A tal fine serve mettere in campo un nuovo federalismo solidale e cooperativo tra popolazioni ed Enti Locali per mettere a sistema i territori e progettare politiche comuni di sviluppo locale anche per l’accesso ai finanziamenti europei. Sappiamo delle difficoltà finanziarie degli Enti Locali limitati nelle loro possibilità di investimenti dai vincoli del Patto di stabilità. Ma perché non ripristinare la funzione della Cassa Depositi e Prestiti (Cdp) come finanziatore privilegiato degli enti territoriali con mutui a tasso agevolato?

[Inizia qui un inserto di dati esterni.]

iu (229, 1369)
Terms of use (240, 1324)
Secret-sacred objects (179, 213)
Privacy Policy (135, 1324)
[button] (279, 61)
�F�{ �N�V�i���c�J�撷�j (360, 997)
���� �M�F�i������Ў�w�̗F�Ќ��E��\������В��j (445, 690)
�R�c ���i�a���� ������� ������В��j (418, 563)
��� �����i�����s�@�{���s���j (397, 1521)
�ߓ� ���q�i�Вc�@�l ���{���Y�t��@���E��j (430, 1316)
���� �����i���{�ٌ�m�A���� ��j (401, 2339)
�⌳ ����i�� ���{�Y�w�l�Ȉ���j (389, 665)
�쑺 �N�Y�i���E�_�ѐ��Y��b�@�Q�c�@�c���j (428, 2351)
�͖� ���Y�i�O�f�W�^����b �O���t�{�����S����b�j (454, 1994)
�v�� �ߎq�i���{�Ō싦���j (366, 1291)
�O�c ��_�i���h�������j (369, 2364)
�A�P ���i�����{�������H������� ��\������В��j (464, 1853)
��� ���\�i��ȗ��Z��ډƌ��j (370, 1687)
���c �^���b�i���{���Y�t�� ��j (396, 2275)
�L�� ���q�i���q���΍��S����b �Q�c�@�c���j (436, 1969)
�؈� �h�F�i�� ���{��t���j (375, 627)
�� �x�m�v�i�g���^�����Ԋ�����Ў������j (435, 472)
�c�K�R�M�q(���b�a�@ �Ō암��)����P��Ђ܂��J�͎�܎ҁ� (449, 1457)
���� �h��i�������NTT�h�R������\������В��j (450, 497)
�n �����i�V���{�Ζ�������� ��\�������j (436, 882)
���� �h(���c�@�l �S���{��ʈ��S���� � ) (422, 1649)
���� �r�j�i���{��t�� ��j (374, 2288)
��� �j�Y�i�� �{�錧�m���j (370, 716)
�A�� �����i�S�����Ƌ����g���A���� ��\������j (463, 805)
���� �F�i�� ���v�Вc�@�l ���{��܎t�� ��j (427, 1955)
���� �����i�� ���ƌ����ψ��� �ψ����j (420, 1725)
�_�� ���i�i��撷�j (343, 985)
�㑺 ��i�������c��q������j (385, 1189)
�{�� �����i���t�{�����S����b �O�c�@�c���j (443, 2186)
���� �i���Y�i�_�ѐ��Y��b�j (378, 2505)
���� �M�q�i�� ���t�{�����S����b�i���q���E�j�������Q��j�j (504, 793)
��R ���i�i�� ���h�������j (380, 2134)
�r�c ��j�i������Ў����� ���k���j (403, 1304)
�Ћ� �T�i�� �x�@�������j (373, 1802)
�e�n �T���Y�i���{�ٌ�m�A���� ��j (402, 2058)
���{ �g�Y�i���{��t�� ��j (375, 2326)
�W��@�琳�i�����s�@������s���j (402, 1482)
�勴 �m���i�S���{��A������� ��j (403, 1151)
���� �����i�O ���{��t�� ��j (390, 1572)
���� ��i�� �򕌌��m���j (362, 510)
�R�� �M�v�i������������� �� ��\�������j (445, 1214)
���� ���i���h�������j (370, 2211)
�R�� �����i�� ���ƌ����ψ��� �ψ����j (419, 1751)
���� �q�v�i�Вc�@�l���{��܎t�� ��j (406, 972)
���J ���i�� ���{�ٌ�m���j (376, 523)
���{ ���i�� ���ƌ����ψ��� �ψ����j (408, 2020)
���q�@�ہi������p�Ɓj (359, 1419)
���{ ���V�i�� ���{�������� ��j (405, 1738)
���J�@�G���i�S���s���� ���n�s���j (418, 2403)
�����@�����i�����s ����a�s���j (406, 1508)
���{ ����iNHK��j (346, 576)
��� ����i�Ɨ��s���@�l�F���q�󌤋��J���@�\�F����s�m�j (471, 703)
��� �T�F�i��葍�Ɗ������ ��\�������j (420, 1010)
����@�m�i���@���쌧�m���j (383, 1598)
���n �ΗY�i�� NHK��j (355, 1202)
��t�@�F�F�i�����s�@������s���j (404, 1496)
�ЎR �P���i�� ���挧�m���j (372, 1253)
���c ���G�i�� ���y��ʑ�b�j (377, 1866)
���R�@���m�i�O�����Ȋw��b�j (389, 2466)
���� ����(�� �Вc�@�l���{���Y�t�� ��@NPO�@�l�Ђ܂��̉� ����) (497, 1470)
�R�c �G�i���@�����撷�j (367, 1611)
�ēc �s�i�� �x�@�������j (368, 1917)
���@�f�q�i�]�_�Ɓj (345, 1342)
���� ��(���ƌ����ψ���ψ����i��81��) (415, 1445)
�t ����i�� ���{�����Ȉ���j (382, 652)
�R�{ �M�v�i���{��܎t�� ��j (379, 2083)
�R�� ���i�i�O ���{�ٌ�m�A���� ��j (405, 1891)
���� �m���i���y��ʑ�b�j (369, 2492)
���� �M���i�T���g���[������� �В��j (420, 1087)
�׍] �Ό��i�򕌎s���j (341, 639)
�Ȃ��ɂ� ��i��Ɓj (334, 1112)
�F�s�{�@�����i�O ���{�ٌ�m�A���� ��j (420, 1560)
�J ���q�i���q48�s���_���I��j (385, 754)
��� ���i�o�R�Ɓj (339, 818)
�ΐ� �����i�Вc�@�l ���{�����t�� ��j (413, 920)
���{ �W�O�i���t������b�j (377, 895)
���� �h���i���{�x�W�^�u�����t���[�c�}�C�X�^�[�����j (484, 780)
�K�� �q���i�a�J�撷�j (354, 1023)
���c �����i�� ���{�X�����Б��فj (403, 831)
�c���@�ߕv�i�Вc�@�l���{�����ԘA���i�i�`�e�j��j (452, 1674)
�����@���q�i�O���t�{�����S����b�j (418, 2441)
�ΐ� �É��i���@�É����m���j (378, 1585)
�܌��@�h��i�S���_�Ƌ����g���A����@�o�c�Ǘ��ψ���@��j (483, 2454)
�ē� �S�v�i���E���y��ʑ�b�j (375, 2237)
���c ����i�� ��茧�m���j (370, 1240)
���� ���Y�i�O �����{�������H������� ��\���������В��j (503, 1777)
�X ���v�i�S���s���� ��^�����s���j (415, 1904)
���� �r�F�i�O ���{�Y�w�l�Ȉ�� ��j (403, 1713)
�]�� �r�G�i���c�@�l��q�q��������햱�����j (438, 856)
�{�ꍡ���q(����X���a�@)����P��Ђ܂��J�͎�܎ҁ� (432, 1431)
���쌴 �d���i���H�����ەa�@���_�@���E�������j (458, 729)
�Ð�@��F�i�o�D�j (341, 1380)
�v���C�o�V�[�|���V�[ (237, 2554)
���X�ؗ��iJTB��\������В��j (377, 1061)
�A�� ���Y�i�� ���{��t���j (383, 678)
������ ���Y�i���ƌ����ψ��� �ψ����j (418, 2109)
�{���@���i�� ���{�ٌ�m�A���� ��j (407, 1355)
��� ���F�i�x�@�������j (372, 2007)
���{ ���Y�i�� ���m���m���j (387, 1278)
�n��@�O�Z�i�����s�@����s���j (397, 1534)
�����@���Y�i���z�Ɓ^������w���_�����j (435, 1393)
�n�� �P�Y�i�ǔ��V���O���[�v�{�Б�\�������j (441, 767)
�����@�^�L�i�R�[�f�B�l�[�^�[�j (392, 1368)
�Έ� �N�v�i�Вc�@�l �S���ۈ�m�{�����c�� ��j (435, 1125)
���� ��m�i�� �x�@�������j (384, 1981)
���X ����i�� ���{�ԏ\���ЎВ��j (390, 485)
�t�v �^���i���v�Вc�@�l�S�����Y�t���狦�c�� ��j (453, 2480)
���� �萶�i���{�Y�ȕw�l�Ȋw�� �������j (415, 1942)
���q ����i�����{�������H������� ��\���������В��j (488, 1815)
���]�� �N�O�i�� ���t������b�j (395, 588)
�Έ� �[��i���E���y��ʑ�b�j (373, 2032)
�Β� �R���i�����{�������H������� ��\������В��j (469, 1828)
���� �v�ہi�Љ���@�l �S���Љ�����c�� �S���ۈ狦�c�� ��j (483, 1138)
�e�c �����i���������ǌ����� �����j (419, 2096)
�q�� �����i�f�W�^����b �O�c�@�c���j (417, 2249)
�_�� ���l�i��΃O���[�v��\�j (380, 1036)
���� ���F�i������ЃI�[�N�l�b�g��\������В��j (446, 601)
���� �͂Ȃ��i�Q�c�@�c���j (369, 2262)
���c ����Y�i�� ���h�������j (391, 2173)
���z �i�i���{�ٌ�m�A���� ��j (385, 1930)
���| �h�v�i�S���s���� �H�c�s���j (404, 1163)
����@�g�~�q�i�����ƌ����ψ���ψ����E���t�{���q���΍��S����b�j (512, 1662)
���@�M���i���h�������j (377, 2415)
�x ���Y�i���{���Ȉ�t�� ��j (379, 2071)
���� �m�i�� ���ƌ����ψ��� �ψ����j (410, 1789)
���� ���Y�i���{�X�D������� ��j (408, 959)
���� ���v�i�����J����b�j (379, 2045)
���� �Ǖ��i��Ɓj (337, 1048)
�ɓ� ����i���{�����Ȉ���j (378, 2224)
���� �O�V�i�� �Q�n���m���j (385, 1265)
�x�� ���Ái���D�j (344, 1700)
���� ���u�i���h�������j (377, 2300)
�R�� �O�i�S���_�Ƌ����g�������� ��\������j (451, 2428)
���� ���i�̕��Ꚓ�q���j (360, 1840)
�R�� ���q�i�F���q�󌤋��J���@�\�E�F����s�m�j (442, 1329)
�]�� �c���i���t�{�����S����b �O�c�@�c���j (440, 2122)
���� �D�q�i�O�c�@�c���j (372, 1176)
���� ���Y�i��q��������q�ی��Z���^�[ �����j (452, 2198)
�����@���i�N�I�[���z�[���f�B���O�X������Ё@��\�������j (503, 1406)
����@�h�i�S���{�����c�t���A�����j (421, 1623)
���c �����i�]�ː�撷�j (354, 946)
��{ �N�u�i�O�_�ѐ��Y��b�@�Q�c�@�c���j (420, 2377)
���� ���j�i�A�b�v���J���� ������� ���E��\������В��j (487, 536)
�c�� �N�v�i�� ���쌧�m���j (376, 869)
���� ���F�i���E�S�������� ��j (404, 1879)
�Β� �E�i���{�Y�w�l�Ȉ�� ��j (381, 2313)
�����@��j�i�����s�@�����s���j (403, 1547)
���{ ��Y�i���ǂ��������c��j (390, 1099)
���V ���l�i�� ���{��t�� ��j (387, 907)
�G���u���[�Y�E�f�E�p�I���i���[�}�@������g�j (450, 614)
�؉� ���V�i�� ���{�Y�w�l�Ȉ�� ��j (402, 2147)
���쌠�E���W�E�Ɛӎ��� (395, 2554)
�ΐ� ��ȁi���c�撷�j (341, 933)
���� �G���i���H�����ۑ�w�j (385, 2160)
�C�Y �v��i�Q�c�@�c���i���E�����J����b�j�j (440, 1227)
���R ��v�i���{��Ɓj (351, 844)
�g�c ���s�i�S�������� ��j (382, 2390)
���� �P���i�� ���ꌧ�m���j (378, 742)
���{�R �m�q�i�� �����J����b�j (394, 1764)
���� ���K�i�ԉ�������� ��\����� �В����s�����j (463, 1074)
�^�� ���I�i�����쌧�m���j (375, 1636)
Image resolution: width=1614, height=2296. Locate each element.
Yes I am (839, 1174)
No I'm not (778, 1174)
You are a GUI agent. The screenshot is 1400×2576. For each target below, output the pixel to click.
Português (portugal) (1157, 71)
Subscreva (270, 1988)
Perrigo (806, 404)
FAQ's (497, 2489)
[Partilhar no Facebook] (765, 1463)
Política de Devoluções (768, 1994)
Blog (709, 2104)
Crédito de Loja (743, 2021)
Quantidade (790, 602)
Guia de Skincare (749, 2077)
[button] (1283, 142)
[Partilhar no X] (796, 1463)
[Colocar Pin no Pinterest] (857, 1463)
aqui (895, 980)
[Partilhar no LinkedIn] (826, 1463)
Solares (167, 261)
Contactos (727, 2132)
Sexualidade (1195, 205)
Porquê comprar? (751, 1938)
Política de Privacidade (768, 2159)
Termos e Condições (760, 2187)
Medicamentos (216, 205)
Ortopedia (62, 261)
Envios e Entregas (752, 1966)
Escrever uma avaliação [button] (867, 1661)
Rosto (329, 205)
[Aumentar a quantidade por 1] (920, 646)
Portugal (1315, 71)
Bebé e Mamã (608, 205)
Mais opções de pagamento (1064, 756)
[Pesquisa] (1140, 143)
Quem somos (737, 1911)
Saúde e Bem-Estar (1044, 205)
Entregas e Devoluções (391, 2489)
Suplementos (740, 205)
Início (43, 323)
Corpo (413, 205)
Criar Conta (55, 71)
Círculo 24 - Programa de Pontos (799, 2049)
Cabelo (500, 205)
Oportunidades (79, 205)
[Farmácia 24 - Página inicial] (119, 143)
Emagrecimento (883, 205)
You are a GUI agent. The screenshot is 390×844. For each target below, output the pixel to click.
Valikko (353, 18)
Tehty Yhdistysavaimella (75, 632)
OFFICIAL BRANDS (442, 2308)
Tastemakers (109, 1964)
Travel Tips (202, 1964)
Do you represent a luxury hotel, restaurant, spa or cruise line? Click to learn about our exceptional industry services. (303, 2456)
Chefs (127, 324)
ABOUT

La massa di denaro che la Cdp muove annualmente sono di circa 250 miliardi di euro, di cui oltre l’80% proviene dai risparmi dei lavoratori e dei cittadini del nostro paese, gran parte dei quali sono però investiti nell’economia e nei mercati finanziari di tutto il mondo.
Penso quindi che una leva fondamentale per stimolare politiche virtuose sia nella creazione di una nuova governance democratica di cui artefici e protagonisti siano i sindacati dei lavoratori, le imprese pubbliche e private, il sistema cooperativo, le giovani generazioni, le Università e i Centri di Ricerca, le casse di risparmio, il credito cooperativo, Banca etica, il movimento associativo, le amministrazioni locali, che abbia il compito ambizioso di sostenere la crescita di una rete di imprese e di territori che cooperino tra loro per fare sistema, valorizzando le storiche vocazioni produttive dei territori e dei distretti dell’Italia centrale famosi in tutto il mondo.
Per concludere. È dalle difficoltà e dalle crisi più estreme che spesso nasce lo stimolo per l’innovazione e il cambiamento più radicale. L’innovazione non nasce e non si afferma col senso comune del pensiero dominante e dal’agire secondo abitudini consolidate, ma dal coraggio di osare e di mettere in campo idee apparentemente minoritarie e irrealizzabili. Questo è il compito delle classi dirigenti di cui hanno bisogno oggi le nostre comunità, il nostro paese, l’Europa: dare una prospettiva di sviluppo e di civiltà ai nostri popoli che sappia oltrepassare i confini delle vecchie certezze crollate e sappia re-inventare il futuro. Noi, vogliamo essere parte di questa impresa.